Questioned further by a couple with a 35-foot tree in need of pruning, Lanphear advised taking out about 20 percent of the wood each year, but no more.

That was a challenge for Carol Hillman and her late husband Joel Hillman II when they bought the New Salem orchard 47 years ago. The two orchards, with fields bordered by waist-high colonial stone walls on a hill distantly overlooking the Quabbin Reservoir, had been abandoned. “Some of the trees were 70 feet tall, with poison ivy growing up them,” Hillman said. It took years to bring them down to a manageable height. Today, Hillman and partner Robert Colmes and a team including family and friends keep the trees healthy and producing apples for cider and preserves including apple and crabapple butter and vinegar.

Hillman said neither she nor her husband knew anything about apples when they bought the land, but they intended to restore it. Today, the yield is ordinarily 1,200 bushels, although they had a year with just one apple. This year would be above average, but they aren’t going to be able to pick all the apples, she said. “Best fruit-growing year that you can imagine,” she said of 2015.

Lanphear thanks temperatures early in the season and moisture.

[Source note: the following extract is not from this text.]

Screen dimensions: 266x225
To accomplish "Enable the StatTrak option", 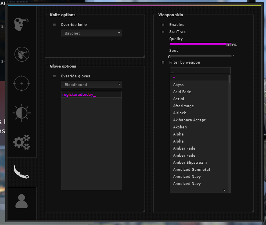I will point(163,32).

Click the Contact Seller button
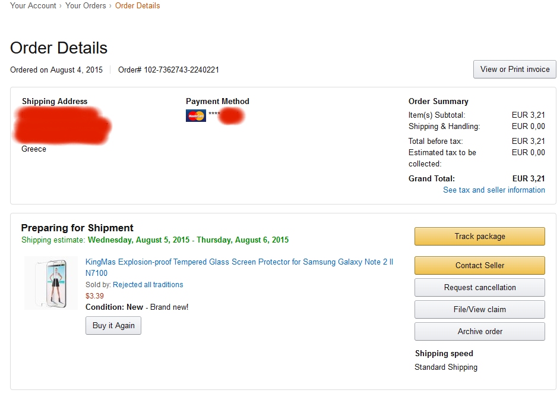[x=480, y=265]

Lanphear grew up on his father’s tree farm in Ohio, and keeps an orchard in his retirement. He is encouraged by the growing interest he sees in agriculture. A fruit and vegetable conference he attends in Manchester has grown incredibly in the past three years, he said, and many of the new attendees are younger. The new blood is heartening to him, and he expects to see orchards on the new model, with 4,000 small trees on a plot his size, four acres, rather than his 300. “You can make a living on it, but not the old-fashioned way,” he said.

For those looking to grow apple trees, he recommends buying root stock — he gets his online from Adams County Nursery in PA — and grafting on a branch of new growth. Planting a seed won’t get you the apple you’re looking for; the apple variety is determined by the grafted branch, or scion. Lanphear suggests looking for a disease-resistant variety.